O Sul também é tema no Norte. Mais uma vez, o Norte se interessa pelo Sul. As razões de hoje se encontram nos limites da sociedade afluente, que rapidamente se torna insustentável. Busca-se no Sul outros modos de viver, novos campos a ocupar. Nos seus termos, o Norte fala de um “estado mental” ainda destacado do corpo. Mas no Sul o problema não se coloca da mesma forma.
Antropoceno
Vivemos em uma era geológica produzida também artificialmente. A partir de agora o humano é um fator do clima do planeta. O antropoceno implica, entre outras coisas, a superação da diferença entre o natural e o artificial. O humano é resultado das condições climáticas e as condições climáticas são resultado da ação humana. O plástico está na composição das novas pedras vulcânicas. Os plastiglomerados se acumulam nos mares e nas praias. Em breve, estarão nas ruas e nos apartamentos.

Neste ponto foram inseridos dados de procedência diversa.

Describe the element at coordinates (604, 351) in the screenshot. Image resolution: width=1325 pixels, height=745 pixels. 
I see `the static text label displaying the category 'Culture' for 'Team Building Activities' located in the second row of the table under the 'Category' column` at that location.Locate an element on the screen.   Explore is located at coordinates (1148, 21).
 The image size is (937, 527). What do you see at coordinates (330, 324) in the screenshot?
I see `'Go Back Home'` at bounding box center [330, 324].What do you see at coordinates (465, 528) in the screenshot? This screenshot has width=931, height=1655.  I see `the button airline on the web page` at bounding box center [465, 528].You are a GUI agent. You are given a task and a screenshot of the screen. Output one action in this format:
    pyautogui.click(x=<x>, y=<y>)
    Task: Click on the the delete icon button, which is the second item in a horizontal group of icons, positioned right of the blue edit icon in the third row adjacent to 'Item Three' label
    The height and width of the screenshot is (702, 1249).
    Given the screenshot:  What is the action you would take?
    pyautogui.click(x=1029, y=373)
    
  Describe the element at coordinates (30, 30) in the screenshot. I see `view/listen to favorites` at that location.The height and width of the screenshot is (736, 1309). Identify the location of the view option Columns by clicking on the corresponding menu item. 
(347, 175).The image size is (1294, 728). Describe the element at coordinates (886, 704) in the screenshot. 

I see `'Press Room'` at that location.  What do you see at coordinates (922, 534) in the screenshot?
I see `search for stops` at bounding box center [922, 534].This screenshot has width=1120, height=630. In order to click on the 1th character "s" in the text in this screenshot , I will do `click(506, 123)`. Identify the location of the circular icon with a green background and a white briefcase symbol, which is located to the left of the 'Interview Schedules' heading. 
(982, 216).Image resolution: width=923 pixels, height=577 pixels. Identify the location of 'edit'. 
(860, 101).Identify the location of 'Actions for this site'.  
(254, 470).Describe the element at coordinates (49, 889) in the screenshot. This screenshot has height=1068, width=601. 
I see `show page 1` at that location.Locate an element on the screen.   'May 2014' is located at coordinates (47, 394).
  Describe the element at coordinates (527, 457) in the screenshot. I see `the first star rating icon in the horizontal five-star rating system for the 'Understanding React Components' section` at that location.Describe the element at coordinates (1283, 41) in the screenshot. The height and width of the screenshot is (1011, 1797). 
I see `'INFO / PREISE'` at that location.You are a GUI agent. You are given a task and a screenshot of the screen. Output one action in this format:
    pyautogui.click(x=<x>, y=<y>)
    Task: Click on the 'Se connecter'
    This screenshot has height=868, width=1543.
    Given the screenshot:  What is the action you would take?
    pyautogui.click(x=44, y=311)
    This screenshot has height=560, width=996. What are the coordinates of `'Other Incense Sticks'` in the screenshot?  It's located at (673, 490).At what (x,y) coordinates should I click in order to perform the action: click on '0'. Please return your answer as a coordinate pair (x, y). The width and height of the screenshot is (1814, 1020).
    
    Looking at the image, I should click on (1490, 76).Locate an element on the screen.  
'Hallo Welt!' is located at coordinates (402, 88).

Edifícios sobre calçadas sobre pedras, em camadas, dão lugar a uma grande confusão. O urbano está, a partir de agora, irremediavelmente no centro das nossas preocupações. Desse ponto não há retorno. Tudo gira em torno das suas quantidades, suas escalas, suas densidades. As cidades se expandem, se multiplicam, se obstruem.
Identidades visuais
Toda identidade visual identifica e comunica. Toda identidade busca repetição e coerência. Para tanto, mantêm-se o controle sobre suas manifestações. Tal controle se adquire por meio de sistemas e programas. Assim reza a cartilha da identidade corporativa, que se consolida internacionalmente depois de 1950.
O projeto do Festival Sesc_Videobrasil procura passar ao largo desses imperativos. Trata-se de uma exposição de arte contemporânea sem problemas de continuidade. Permanece, contudo, a exigência de distinção. É em nome dela que se corre o risco do estranhamento diante do padrão de projeto para a arte.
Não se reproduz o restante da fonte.